WHAT: Construction for Kids: Build, Play & Learn
WHEN: May 24 – August 18, 2016,
HOURS: Tues., Wed., & Thurs. 11 a.m. – 2 p.m. PLUS 2nd & 4th Saturday of each month, 12:30-5 p.m.
WHERE: The Betts House, 416 Clark Street, Cincinnati, OH 45203 (behind the Music Hall- WCET Parking Garage, which is located at the corner of Ezzard Charles Ave. and Central Parkway)
WHY: Hands-on educational activities for children to explore construction and architecture
COST: Admission is $2 per child (under 18) and $5 per adult
In addition to the exhibit, watch our web site for special Saturday activities for children and families. All programs will be included with the cost of admission.
"A Day in the Life....As the Betts Family Lived in the Mid-19th Century"
The Betts House was pleased to present its exhibit, A Day in the Life…: Mid 19th Century Daily Life for the Betts Family, showcasing the tools, contraptions, and tales of daily life for a Cincinnati family in the mid-1800s.
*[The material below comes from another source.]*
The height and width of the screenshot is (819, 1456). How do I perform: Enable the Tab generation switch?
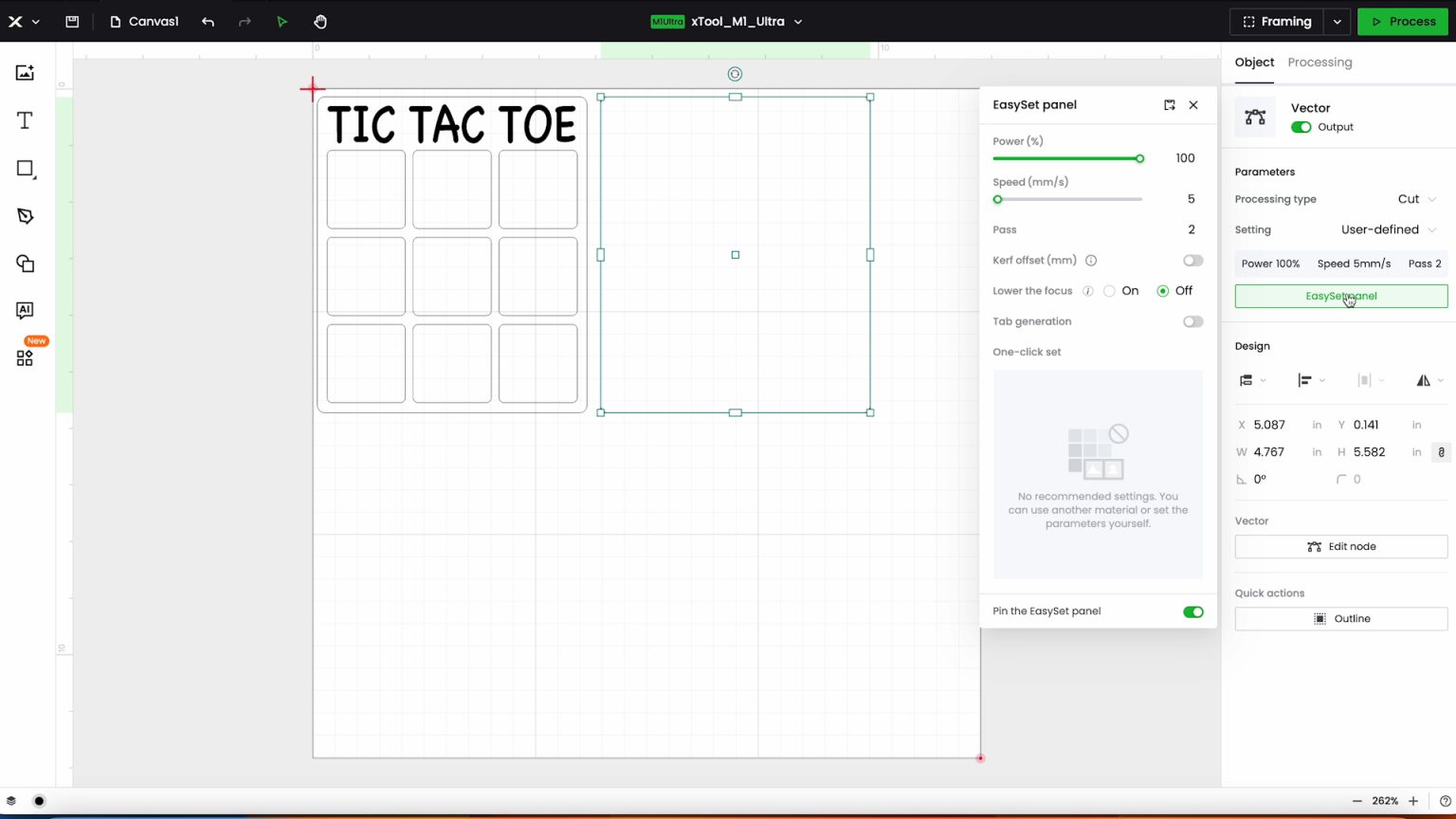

It was open January 16, 2016 from 12:30 til 5 p.m. and on display until May 14, 2016, at 416 Clark Street, Cincinnati, OH 45203. The exhibit was sponsored by the Robert Reakirt Foundation, PNC Bank, Trustee.
The Betts House was built in 1804 by brick maker William Betts as a four-room, two-story brick home in an era of log and wood homes. He and his wife Phebe had moved to Cincinnati with their five children, where he bought 111 acres of land in what is now the West End and parts of Over-the-Rhine. By 1813, they had seven more children and a fully operational brick making factory William passed away in 1814, leaving Phebe to raise the children and manage the factory with her older children.
When the home was turned over to granddaughter Adeline and her husband in 1863, she began modernizing the home. The exhibit will showcase how Adeline and the women around her lived and worked in their Cincinnati homes during the mid-1800s.
The exhibit included:
• Cooking in the Past: Chopping, slicing and dicing was accomplished through the use of clever new tools, many of which were invented after the Civil War. Baking with minimal ingredients, storing meats and other food items without refrigeration, brewing home beer and eating a purported healthy meal are all explored in this fun exhibit.
• Lighting & Heating in a Simple Home: Using the latest technologies, the Betts family most likely had better lighting and heating than many others, due to higher financial status from their brickmaking factory. This exhibit will share the devices and processes that the family most likely used.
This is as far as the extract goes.